The impact of animal farming on the earth is prodigious:
Instead of wild animals, a small number of farmed animal species (mainly cows and pigs) now dominate global biomass. Together, they account for 60 per cent of all mammal species by mass, compared to 4 per cent for wild mammals and 36 per cent for humans. Farmed chickens now account for 57 per cent of all bird species by mass, whereas wild birds make up 29 per cent of the total. Animal farming now occupies 78 per cent of agricultural land globally… According to the ‘Red List’ maintained by the International Union for Conservation of Nature (IUCN), agriculture is an identified threat to 24,000 of the 28,000 species so far documented by IUCN as at risk of extinction.
There’s a handy systems diagram to emphasise the point.
(Source: Chatham House)
The report proposes three levers that could change this situation. The three are interlocking:
Redesign the food system to change diets, so as to reduce overall demand for food, and thus reduce demand for the use of land that supports its production.

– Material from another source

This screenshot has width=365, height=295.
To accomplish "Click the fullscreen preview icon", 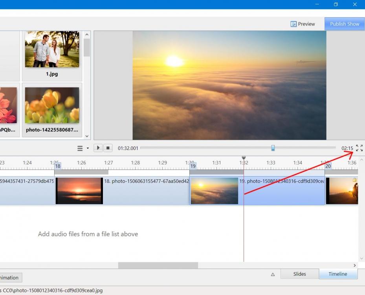I will click(359, 148).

Create a more biodiversity-supporting food system, by setting aside land specifically for the conservation and proliferation of habitats and wildlife. Biodiversity is highest in areas of unconverted land.
Adopt more biodiversity-supporting modes of food production, and change farming methods. There are three routes to this:
decreasing the volume of inputs, for example through precision agriculture;
substituting certain inputs or practices for more sustainable alternatives, such as using chemical and synthetic inputs as little as possible and instead using ecological processes to manage soil fertility;
switching to modes of production that utilize land and other natural resources in different ways, for example replacing conventional agriculture with agroforestry.

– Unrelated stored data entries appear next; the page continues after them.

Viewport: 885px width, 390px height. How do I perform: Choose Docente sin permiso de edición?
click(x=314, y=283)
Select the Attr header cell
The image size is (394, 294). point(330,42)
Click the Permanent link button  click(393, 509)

#2: Mary Wilson and the rise of black glamour
(Source: V&A Museum)
Diana Ross was made famous by the Motown group the Supremes, but Mary Wilson, who died last week, was its beating heart. From the distance of 2021, when the songs of Motown are just a rich part of our cultural mix, it’s easy to forget what a big step it was for three young women from the Detroit housing projects to become—quite quickly—the biggest selling girl group in the world, at a time when segregation was still rife in the United States.
To mark her death, the New York radio station WNRC re-ran a 2019 interview with Mary Wilson (19 minutes), when the then 75-year old singer was competing in the US Strictly show Dancing With The Stars (her professional dance partner pops up to say some respectful words). She suggests in the interview that while the Supremes followed in the steps of pioneering 1950s Black women performers, their image was an integral part of their success. It was, as she told the V&A for an exhibition in 2008, “the style, the class, the look, the sound”. It allowed them to be treated as equals, to make their claim to public space in places like the Ed Sullivan Show. The rapid growth of television in the late ‘50s and ‘60s helped in this as well.
But there’s more to this story. The management thinker Peter Drucker used to write about “the future that has already happened”. The first example he gave, in the early 60s, was to note that Black American household incomes had doubled since 1945. This created a new Black middle class and led to, for example, a new advertising market which supported a wave of Black-audience radio stations. Drucker’s observation was that in the wake of this economic transformation cultural and political change would follow.
This isn’t to say that the success of the Supremes was inevitable, just that by the early 1960s the world was primed for a group like The Supremes, and the new mass media (TV, singles) would amplify a group that got noticed. The success of Motown was to make sure that it was their groups that got this attention.